Lee Da Young, Kim Jin Soo, Park Jinmo, Han Dahee, Choi Yeongwoo, Park Ji Won, Lee Juhyun, Mariano Ermie, Namkung Seok, Hur Sun Jin
Department of Animal Science and Technology, Chung-Ang University, Anseong 17546, Korea.
Food Sci Anim Resour. 2025 Jan;45(1):31-61. doi: 10.5851/kosfa.2024.e106. Epub 2025 Jan 1.

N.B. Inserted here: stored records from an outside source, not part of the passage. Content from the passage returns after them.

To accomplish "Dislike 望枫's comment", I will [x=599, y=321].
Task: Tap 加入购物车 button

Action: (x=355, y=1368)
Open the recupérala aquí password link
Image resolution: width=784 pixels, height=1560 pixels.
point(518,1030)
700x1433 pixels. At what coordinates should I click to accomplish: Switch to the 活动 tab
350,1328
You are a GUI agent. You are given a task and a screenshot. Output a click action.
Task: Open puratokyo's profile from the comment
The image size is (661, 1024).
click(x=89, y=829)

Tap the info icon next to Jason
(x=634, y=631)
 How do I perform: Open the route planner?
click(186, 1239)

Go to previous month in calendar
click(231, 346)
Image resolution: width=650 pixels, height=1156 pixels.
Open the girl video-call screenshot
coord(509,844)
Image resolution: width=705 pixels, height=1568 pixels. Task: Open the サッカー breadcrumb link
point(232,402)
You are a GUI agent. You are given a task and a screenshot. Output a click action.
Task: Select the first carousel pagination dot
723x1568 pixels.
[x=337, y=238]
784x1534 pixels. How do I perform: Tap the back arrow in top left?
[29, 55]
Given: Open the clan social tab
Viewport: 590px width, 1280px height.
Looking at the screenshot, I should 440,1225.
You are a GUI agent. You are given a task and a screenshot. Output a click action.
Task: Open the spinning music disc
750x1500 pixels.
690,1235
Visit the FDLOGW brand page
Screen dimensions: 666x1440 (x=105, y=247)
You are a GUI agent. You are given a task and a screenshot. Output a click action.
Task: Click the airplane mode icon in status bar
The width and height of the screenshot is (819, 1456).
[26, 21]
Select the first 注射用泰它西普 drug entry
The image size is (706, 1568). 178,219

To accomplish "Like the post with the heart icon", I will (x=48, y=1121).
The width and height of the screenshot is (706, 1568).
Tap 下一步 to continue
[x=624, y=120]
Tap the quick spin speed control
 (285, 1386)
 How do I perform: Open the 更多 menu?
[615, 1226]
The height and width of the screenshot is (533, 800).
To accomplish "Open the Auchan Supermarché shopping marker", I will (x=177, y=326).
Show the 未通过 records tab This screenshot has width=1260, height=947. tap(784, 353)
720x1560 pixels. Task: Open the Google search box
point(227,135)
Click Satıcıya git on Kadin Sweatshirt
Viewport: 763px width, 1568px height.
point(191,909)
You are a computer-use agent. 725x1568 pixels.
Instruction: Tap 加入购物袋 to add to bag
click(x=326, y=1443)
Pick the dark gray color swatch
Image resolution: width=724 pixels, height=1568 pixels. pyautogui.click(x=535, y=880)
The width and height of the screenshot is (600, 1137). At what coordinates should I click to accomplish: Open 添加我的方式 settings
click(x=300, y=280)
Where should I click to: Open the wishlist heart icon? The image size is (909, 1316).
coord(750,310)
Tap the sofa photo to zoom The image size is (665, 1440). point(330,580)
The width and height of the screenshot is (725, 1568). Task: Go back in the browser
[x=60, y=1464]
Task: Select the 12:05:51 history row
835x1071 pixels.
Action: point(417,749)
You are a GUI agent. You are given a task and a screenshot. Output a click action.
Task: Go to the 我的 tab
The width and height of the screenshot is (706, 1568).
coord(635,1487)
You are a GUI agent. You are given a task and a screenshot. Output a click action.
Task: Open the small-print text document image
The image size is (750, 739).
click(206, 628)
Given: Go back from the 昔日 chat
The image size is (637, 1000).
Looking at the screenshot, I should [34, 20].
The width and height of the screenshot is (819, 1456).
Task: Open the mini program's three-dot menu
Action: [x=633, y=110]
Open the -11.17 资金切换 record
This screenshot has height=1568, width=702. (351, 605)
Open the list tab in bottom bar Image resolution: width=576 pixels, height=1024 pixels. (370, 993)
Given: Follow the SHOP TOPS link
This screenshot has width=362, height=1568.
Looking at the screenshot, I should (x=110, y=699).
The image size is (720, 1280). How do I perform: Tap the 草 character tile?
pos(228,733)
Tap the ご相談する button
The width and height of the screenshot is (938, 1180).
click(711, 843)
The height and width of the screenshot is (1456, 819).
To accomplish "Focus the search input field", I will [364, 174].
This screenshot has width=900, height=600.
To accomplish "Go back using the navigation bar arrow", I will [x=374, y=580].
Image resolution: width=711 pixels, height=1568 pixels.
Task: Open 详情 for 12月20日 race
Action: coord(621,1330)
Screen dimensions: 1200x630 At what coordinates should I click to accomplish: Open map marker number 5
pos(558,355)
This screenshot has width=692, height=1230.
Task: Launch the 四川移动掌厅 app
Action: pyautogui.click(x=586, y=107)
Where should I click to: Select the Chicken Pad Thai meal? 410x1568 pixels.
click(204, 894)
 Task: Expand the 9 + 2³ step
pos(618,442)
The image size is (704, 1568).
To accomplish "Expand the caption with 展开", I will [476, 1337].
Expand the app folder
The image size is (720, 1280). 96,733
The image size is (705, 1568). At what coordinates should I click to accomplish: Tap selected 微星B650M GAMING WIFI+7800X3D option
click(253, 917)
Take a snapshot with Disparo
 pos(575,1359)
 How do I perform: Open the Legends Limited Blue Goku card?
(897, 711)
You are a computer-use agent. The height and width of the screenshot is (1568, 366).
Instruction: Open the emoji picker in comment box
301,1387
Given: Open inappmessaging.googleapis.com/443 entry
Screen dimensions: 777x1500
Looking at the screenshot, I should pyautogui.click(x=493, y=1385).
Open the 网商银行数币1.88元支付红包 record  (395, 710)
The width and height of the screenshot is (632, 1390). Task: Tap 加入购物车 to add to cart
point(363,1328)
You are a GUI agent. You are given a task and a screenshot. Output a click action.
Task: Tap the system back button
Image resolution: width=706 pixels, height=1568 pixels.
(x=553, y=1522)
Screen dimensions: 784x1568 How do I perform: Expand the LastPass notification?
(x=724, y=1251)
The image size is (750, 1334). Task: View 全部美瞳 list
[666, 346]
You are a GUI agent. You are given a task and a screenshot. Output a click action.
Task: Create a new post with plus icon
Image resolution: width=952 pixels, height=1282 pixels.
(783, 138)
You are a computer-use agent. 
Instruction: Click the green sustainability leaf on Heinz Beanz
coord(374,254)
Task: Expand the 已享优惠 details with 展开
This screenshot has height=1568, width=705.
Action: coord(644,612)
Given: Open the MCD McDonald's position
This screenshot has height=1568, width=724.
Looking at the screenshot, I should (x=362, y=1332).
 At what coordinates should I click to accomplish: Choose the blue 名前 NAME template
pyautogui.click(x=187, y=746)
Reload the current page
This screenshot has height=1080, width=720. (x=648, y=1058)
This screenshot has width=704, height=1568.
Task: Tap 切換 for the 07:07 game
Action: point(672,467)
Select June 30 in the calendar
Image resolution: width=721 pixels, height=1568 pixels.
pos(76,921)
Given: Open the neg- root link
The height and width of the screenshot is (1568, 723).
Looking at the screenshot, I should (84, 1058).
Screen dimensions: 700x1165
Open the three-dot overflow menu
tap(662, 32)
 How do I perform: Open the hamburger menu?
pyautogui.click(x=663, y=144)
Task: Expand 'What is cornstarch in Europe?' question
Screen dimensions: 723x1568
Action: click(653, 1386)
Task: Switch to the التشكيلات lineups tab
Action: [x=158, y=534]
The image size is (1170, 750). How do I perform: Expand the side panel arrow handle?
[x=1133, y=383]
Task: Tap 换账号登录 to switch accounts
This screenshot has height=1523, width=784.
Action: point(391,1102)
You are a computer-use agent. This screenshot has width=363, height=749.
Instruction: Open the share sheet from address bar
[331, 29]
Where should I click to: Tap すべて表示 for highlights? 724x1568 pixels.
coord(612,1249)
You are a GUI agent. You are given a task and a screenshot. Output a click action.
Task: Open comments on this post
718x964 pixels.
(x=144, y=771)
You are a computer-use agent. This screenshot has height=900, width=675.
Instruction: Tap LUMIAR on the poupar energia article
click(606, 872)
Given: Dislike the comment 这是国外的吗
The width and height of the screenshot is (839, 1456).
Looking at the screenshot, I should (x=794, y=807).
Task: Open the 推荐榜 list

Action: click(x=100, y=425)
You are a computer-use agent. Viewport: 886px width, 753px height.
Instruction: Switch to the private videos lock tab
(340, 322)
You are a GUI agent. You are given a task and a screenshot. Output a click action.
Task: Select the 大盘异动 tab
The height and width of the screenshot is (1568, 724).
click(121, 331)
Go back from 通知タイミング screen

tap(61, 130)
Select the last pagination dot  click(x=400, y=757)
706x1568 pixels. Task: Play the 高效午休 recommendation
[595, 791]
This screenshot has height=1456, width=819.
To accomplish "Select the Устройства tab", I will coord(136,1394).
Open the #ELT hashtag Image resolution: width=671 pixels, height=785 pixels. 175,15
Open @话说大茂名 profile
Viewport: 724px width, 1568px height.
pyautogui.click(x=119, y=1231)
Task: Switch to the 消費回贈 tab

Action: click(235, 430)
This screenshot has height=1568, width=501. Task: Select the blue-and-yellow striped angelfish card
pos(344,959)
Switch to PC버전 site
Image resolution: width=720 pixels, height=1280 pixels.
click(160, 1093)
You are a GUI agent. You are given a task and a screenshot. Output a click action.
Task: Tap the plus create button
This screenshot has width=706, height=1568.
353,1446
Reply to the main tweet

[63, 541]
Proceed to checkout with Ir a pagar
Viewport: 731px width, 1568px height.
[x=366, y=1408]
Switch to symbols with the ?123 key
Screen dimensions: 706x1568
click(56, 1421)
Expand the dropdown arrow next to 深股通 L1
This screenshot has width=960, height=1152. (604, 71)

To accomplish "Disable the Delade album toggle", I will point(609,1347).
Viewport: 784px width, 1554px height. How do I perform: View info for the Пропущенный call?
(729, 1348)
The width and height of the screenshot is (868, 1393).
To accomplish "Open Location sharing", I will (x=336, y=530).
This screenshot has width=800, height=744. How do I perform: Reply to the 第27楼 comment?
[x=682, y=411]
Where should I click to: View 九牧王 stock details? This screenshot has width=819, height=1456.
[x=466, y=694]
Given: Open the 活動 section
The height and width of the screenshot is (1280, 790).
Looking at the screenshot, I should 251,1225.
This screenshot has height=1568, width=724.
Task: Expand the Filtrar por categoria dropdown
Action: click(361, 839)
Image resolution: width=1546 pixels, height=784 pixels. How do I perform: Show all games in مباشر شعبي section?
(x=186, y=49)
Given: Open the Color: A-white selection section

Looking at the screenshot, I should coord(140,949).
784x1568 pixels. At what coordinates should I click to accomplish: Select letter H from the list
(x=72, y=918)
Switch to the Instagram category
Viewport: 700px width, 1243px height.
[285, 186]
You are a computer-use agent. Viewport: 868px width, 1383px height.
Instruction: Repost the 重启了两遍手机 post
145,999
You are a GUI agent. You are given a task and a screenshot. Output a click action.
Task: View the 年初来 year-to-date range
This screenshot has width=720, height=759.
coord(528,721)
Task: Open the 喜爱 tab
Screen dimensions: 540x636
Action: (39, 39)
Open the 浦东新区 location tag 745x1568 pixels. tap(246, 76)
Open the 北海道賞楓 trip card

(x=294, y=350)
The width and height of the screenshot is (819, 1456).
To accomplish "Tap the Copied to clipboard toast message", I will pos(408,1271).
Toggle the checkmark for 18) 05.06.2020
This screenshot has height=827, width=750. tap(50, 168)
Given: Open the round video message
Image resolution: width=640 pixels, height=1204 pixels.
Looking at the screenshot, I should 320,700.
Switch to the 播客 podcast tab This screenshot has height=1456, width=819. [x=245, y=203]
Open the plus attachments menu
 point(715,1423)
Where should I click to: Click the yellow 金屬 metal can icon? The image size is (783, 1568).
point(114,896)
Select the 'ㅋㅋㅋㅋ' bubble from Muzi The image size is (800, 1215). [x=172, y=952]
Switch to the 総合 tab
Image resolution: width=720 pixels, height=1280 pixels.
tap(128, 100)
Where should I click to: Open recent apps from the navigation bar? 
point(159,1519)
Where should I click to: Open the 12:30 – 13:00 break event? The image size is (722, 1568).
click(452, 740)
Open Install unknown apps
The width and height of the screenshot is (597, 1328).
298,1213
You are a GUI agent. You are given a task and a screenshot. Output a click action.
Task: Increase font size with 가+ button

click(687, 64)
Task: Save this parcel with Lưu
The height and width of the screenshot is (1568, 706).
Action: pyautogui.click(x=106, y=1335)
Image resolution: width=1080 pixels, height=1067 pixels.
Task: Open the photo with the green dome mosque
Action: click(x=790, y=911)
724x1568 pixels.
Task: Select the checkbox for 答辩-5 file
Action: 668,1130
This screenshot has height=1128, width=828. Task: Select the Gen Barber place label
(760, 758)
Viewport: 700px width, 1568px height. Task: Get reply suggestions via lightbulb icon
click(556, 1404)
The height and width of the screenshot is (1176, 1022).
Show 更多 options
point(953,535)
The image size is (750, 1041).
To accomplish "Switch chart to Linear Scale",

Meat analogs are a burgeoning industry, with plant-based meat analogs, insect-based meat analogs, algae-based meat analogs, mycoprotein-based meat analogs, and cell-based meat analogs. However, despite the industry's growth potential, market expansion faces hurdles due to taste and quality disparities compared to traditional meats. The composition and characteristics of meat analogs currently available in the market are analyzed in this study to inform the development of future products in this sector. The results show that plant-based meat analogs are mainly based on soy protein together with wheat gluten and methylcellulose or spices. Insect-based meat analogs tend to contain processed larvae as the protein source. Seaweed or spirulina is often the main ingredient in algae-based meat analogs. Mycoprotein-based meat analogs all use mycoproteins. Cell-based beef, pork, chicken, and seafood products are already under various stages of development around the world, although many are still at the prototype level.
肉类替代品是一个蓬勃发展的行业,包括植物性肉类替代品、昆虫性肉类替代品、藻类肉类替代品、真菌蛋白肉类替代品和细胞培养肉类替代品。然而,尽管该行业具有增长潜力,但与传统肉类相比,由于口味和质量差异,市场扩张面临障碍。本研究分析了目前市场上肉类替代品的成分和特性,以为该领域未来产品的开发提供参考。结果表明,植物性肉类替代品主要以大豆蛋白为基础,同时含有小麦面筋、甲基纤维素或香料。昆虫性肉类替代品往往含有经过加工的幼虫作为蛋白质来源。海藻或螺旋藻通常是藻类肉类替代品的主要成分。真菌蛋白肉类替代品均使用真菌蛋白。世界各地基于细胞培养的牛肉、猪肉、鸡肉和海鲜产品已处于不同的开发阶段,不过许多仍处于原型阶段。